Want to know how to blow a progressive’s mind? It’s actually pretty easy. Progressive arguments always break down the further you let the idea play out. Once you give an example of endgame, it’s all over.
Case in point: gender.
The champions of social justice want you to believe that gender is fluid. Once the chains of gender science were lifted, the movement went, well... off the chain. By February 2014 there were 58 listed genders.
Four months later, there were 71. Today, there are over 112 listed genders. Mysteriously missing from the list are male and female. Wanna know why? Because they know, as all school children know, that --- in reality --- there are only two genders, but you can’t be reminded of that. You have to FIGHT ON FOR THE CAUSE!
Here’s another example. Leave it to the land that founded the Fabian Society to unwittingly make the conservative case for guns without actually even meaning to. The UK has already banned guns, but now they’re starting a new initiative: comprehensive knife control.
This may come as a shock to progressives all over the world --- bad guys and criminals occasionally try and hurt people.
London’s mayor, Sadiq Khan, has a problem. Apparently --- and this may come as a shock to progressives all over the world --- bad guys and criminals occasionally try and hurt people. I know, I know, this is a shocker, but it comes from years of intense research.
Our cousins across the pond thought they had figured it all out when they banned guns back in the 90s. THEY DID IT! It was as if Neville Chamberlain was speaking from the grave. PEACE IN OUR TIME!
Well, maybe pump those brakes just a little bit. Crime in the UK has spiraled out of control. There are no guns in the country, and yet the murder rate in London has now overtaken that of New York City. How can that be!? People were still hurting and killing each other, but they just moved on to doing it with knives.
Apparently, the tools criminals use don't really matter to them, as long as they get the job done. You can practically hear the phone call from the Fabian Society library to the London Mayor’s office.
Ring ring ring...
Spooky Fabian guy: QUICK! JUST START BANNING THINGS!

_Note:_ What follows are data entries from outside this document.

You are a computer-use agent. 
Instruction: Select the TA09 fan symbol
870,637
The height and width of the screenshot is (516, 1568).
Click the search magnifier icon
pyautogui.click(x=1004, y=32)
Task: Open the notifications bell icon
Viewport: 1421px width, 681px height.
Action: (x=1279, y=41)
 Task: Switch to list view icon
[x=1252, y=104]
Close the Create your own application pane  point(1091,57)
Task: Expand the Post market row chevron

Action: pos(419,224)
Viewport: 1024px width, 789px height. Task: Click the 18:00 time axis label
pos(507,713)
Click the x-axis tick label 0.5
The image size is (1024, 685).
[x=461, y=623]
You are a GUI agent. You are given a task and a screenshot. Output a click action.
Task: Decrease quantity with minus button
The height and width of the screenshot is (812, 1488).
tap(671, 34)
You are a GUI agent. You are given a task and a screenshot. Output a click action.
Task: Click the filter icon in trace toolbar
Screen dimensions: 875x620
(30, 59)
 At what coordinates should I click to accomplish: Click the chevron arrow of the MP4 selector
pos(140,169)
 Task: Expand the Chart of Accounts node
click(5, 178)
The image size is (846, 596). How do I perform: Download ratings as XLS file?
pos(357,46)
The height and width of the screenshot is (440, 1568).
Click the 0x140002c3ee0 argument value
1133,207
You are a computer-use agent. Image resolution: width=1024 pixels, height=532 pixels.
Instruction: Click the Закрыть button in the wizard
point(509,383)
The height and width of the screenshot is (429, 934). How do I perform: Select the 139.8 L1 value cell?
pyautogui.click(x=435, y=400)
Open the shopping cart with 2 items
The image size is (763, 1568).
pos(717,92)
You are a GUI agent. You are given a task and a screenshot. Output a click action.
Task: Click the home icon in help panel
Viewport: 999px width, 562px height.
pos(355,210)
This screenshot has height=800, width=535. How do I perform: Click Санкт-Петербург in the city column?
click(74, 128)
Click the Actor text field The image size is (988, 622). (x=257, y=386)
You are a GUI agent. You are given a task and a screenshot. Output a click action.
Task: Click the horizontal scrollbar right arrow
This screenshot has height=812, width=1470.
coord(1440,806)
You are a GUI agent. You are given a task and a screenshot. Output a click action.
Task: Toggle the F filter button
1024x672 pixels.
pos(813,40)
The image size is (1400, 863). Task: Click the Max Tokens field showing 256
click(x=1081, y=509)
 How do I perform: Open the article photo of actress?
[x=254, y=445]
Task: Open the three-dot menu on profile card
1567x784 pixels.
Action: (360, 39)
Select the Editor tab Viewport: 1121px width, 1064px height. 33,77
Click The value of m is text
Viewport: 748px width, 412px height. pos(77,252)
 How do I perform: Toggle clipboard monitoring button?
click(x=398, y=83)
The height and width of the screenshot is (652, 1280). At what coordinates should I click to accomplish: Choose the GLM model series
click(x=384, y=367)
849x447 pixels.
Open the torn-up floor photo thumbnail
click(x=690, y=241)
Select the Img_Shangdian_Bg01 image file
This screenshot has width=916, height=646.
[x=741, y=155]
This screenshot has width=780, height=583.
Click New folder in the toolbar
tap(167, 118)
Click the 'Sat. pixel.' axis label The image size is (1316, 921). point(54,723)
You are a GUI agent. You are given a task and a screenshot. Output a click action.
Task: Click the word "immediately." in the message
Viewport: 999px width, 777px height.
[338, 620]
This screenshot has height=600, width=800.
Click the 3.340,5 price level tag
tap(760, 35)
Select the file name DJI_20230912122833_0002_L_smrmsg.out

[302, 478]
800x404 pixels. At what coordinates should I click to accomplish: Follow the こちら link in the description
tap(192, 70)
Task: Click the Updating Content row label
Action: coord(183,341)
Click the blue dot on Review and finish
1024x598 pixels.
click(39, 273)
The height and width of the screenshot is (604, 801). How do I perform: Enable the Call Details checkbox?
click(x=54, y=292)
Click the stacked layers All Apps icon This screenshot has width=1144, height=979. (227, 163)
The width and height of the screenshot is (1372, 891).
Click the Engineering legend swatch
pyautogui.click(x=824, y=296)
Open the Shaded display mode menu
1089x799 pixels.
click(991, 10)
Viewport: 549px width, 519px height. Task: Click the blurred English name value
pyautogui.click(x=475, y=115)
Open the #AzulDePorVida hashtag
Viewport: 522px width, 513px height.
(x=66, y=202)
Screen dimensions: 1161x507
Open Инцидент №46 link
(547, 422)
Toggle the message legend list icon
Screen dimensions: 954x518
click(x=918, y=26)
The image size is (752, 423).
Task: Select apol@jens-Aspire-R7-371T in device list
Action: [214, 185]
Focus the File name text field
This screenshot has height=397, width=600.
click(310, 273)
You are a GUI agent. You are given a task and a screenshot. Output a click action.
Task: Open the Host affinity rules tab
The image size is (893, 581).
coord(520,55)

London Mayor: Can I ban lawlessness? Nope, that’ll never work. Maybe I can ban evil? Nah. We’d all be banned along with everyone else. Oh, I've got it... Let’s ban cutlery!
So that’s what they did. Operation Sceptre kicked off all over the UK, stopping random citizens and searching them for any tools of death. The primary boogeyman here was knives, and the mere fact that the UK has gone from banning guns to kitchen cutlery is actually enough for us to laugh and prove our point, but the crackdown on inanimate objects didn’t stop there.
Congratulations UK. You won’t stop a single crime with this.
They’re also confiscating --- and this isn’t a joke --- scissors, pliers, screwdrivers, hammers... anything AT ALL that might be used as a weapon. What’s next? A ban on hands and feet?
Congratulations UK. You won’t stop a single crime with this. The only thing you’ll impede is waves of bloodthirsty civilians looking to assemble their IKEA furniture. Eating a steak might be a little more difficult as well. Banning the tools of criminals and evil men, won’t do a thing to stop crime.
So, a BIG shout out and thank you to the London mayor for opening Pandora's box and making the case for the Second Amendment. I can’t wait to watch the BBC town hall arguing the evils of the NRA --- that is The National Ratchet Association --- and how they need to have a serious conversation about comprehensive ratchet and socket control.